When it's the bad guys' turn, your dudes are sitting ducks. You can crouch and use cover during your turn, but that won't prevent a bad guy from tossing a grenade and blowing your officers to heck. Bad guys often enter your view, shoot at you, and then walk out of range of your cops' eyesight. Thankfully, there's a quick-save option (use it). I can't count how many times my squad got mercilessly shot up during the enemy's turn by enemies I didn't even know were nearby, forcing me to load my last save. The good news is, when it's your turn, enemies are similarly helpless. You can blast away at them as long as you have the APs to do it. It's unrealistic at best, but turns out to be the fun part of the game.
Another problem involves cops who aren't in your squad, out of your control, making some really weird moves. They'll walk right past bad guys without shooting; they'll sneak forward and then run across the enemies' line of sight; they'll dart back and forth in bizarre spasms, and so on. It's AI simply in desperate need of re-coding.

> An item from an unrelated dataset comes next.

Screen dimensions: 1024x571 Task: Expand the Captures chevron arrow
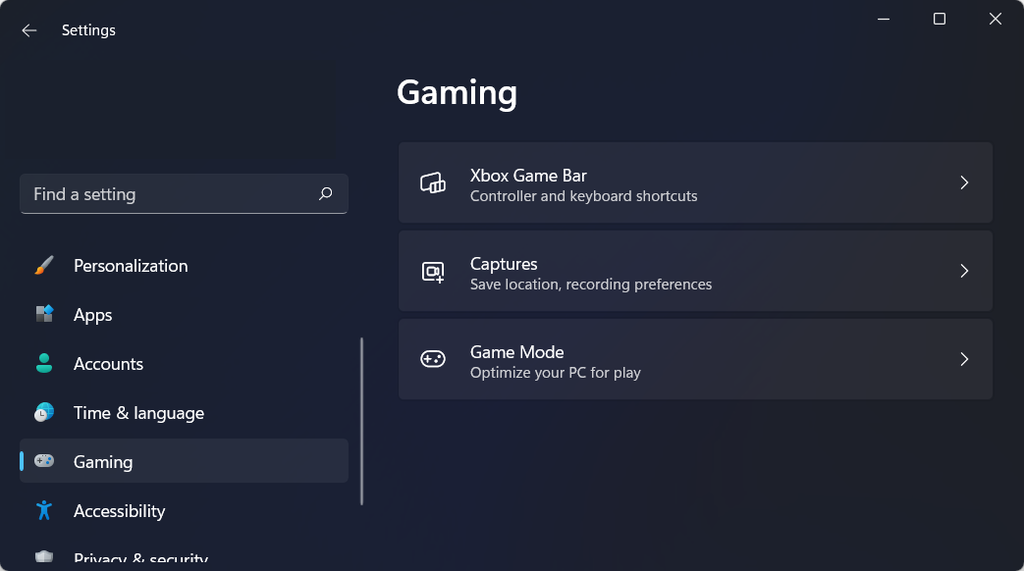point(964,272)
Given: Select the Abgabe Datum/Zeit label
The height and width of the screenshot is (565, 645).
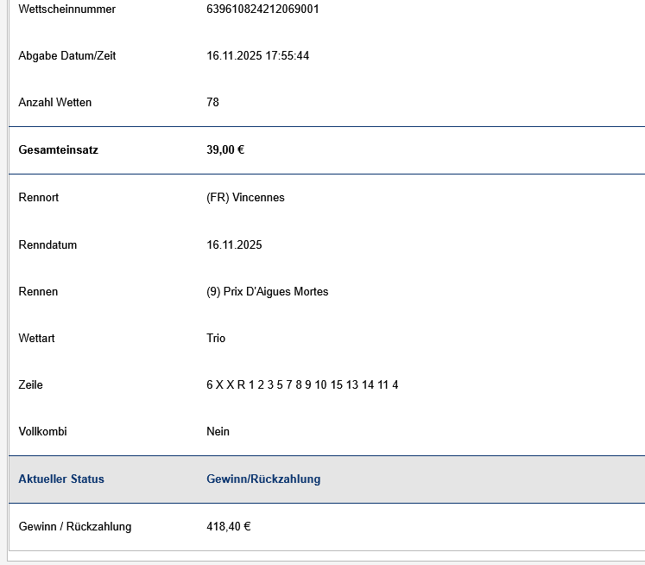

One final complaint: sometimes, your meager forces are faced with adversaries against whom your guys don't stand a chance. For instance, there's a robot factory guarded by walking mechs with incredibly powerful and accurate laser weapons. A few hits and you're dead -- and in playing this level I died over, and over, and over again. It didn't help that my NPC allies ran around in circles, fluttered about as aimlessly as butterflies, and rarely fired when they had a clear shot.
Occasionally, you gain enough experience through shooting everything that moves (including hapless, homeless people) that your characters level up. You can then tweak their stats, which include strength, accuracy, health, sight, and other attributes. The desire to improve my characters was enough to keep me playing for a while, as was the huge variety of weapons, armor, ammunition, grenades, ability-improving implants, and other odds and ends. The plot has just enough intrigue to keep you wondering what will happen next. If the A.I. was better and the combat system wasn't so clunky, Cops could have been the next great tactical shooter.